10.6 Appraisal - No Difference

"There is no difference" -- heresy in his own day.  For Paul showed that in God's eyes there was no race problem: "all have sinned," and all are "justified freely."   There are not two paths to God, nor is there a single path with a "Jews Only" sign on the gate.  Instead -- and this is the point that drove his enemies to murderous rage -- God solved the problem of Gentile unrighteousness by setting aside the Law which created two categories of humans, and substituting His son Jesus Christ, in whom all men and women are unified when they believe:

            For he himself is our peace, who has made the two one and has destroyed the barrier, the dividing wall of hostility, by abolishing in his flesh the law with its commandments and regulations. His purpose was to create in himself one new man out of the two, thus making peace, and in this one body to reconcile both of them to God through the cross, by which he put to death their hostility (Eph 2:14-16).

            This revelation, which is what it was -- not an idea of human poetic imagination, but a Divine impartation -- was repeated in several of Paul's epistles:

            I appeal to you, brothers, in the name of our Lord Jesus Christ, that all of you agree with one another so that there may be no divisions among you and that you may be perfectly united in mind and thought (1 Cor 1:10)

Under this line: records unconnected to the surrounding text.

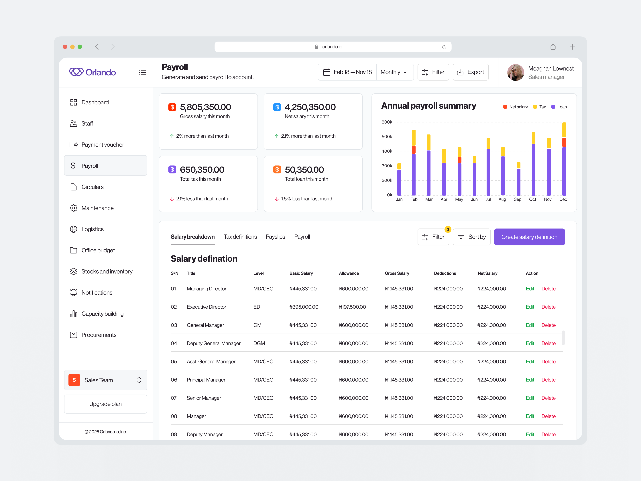Image resolution: width=641 pixels, height=481 pixels.
Task: Open the Notifications bell icon
Action: [x=74, y=292]
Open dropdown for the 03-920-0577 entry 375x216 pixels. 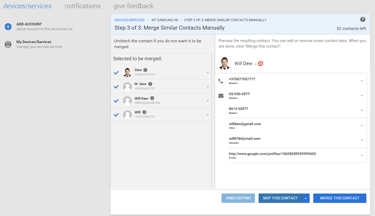point(362,96)
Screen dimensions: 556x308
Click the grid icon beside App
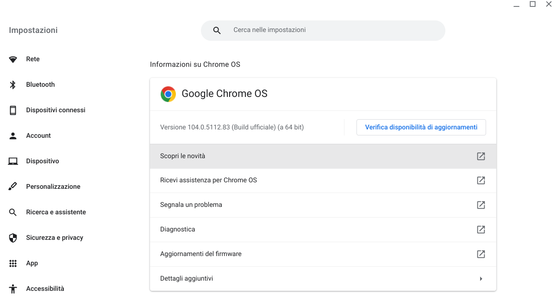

            For we were all baptized by one Spirit into one body--whether Jews or Greeks, slave or free--and we were all given the one Spirit to drink. (1 Cor 12:13)

            Here there is no Greek or Jew, circumcised or uncircumcised, barbarian, Scythian, slave or free, but Christ is all, and is in all  (Col 3:11).


This is the great theme of his ministry, not just the proclamation of the Gospel of salvation, but of the racial consequences of that Gospel.  It is not possible to talk accurately about the Pauline mechanics of individual salvation (hearing the Word, repentance, faith, confession, receiving the Spirit) and neglect the corporate consequences.  For Paul, a Jew who believed in Jesus as Messiah could not continue under the Law.  Instead, he would find himself thrust into a new congregation composed of mixed-race people, who shared his own faith but not his background, and over whom he had no superiority.  And these people would be his new brothers and sisters, taking the place of his former co-religionists, who were people of like blood and language.  Could anything more socially revolutionary be imagined?

Obviously, this did not play well in Jerusalem, where the ties to the old community remained strong.  Elsewhere, the new congregations could not be built on an Old-Covenant foundation, because that foundation was alien to Gentile believers.  The new ecclesiastical order had to be Gentile in nature, so that it would not be intimidating to pagans and polytheists.  Yet it was Paul's intent that these churches not only stand in continuity with the Old Testament teaching, but that they inherit the promises God had made to national Israel:  His Presence among them, His favor on them, and His Kingdom in their midst.